That hunger led Urszula to grow up quickly. She became a shrewd beggar.
“I was a very cheeky girl. On the way to the forest [the Polish prisoners] walked very close to the river Dwina and in winter my father put me on the river because it was completely frozen and he knew that if the people on the other side could cross it, so could I.
“On the other side there was a village with what I gathered were mostly long-time Russian prisoners. A few used to cross the river to work on our side. Because I was quick and small, I could get across the river without a guard noticing me. Twice a week I would stay there for the whole day. Those people always welcomed me. I pretended I was a fortune teller and did all sorts of things and they always gave me something to take home, a little bit of potato, a few pieces of bread and always they fed me.”

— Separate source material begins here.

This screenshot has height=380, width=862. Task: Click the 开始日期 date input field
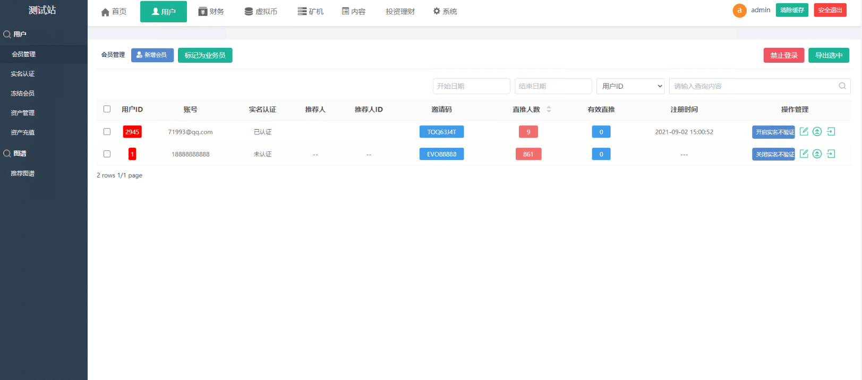pos(471,86)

Urszula sneaked back by joining her father and sister as they returned from the forest.
The family’s rations had to stretch further that first summer after Celina hurt herself in an accident on the thawing river. The prisoners pushed piles of cut logs into the river to float north towards Archangielsk and she fell between two. Her injured knee meant Michał was for a time the only one with the official ability to gain extra rations for the family.

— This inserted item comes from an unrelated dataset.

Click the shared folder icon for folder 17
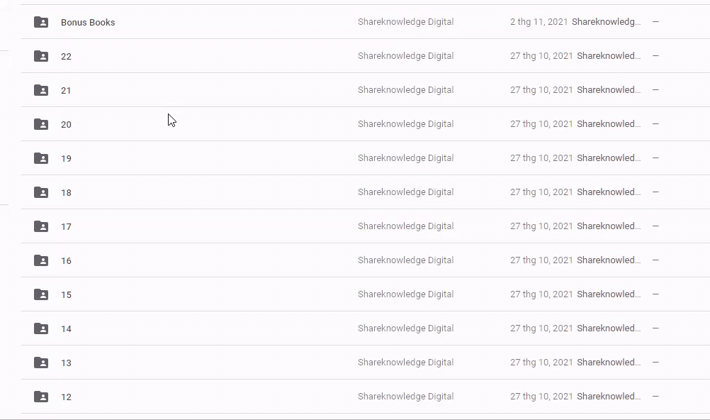This screenshot has height=420, width=710. tap(41, 226)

“He came home and shared with us but in the meantime I was running here and there and begging.” Urszula had no fear that an NKVD guard would arrest her for leaving the facility and thanks her instinct for keeping her senses heightened to the need to remain hidden.
“When you’re hungry, you do anything and when you’re hungry, you don’t care about your life or yourself. You don’t care at all. Your subconscious tells you that you’ll be dead if you don’t find food, so you are not afraid. I wasn’t afraid of anything.” Urszula spent her days foraging for food and always managed to join her father on his walk back to the facility.

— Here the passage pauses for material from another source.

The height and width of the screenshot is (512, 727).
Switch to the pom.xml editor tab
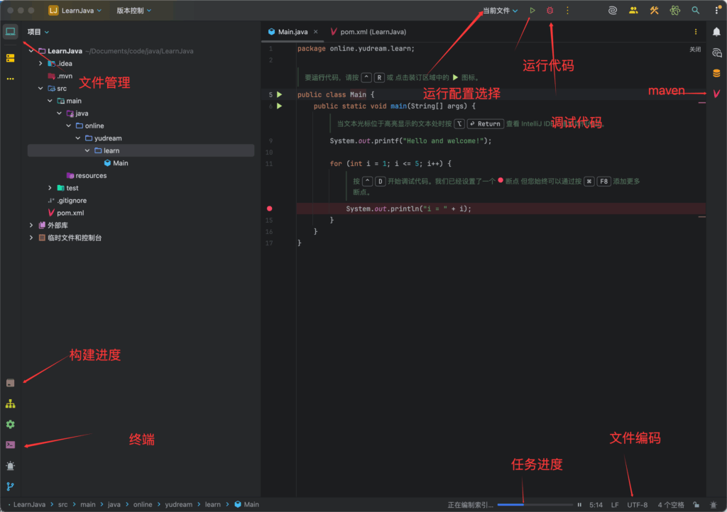368,32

“It was dangerous to collect them because you could drown in the swamp, and two people did…”
“A lot of people died because there was not enough food, like my little brother Edek and a lot of the older people—that’s why I was always begging, so I could support my father a little bit. In the summer we would go for berries, lovely vitamin C, and in the autumn, mushrooms. You can go out into the forest for an hour and come back with all sorts of mushrooms and of course we knew which were good and which were the bad ones.
“That’s why we survived—berries in the summer, mushrooms in the autumn and what they called klukty (cranberries) in the spring. Those cranberries grew in the swamps between the forest and they were very, very sour in the autumn. Then, when the ice was melting, they were so lovely and sweet. It was dangerous to collect them because you could drown in the swamp—and two people did— but you could get them if you were quick. I always ate first, then collected more to share with the family.”
Life changed again for Urszula nearly two years later. Pamphlets written in Russian appeared in the Uspieniga facility: The Poles could leave and join a Polish army. Hitler had turned on Stalin. The German army had crossed the Molotov-Ribbentrop line in Poland and invaded Russia. Suddenly Stalin needed the incarcerated Poles to help fight the Germans.
“The [Russian] soldiers came to us and said, ‘You can go.’” Urszula estimates that about half the Uspieniga inmates had died by then, leaving about 200 ‘free’ to join the Polish army.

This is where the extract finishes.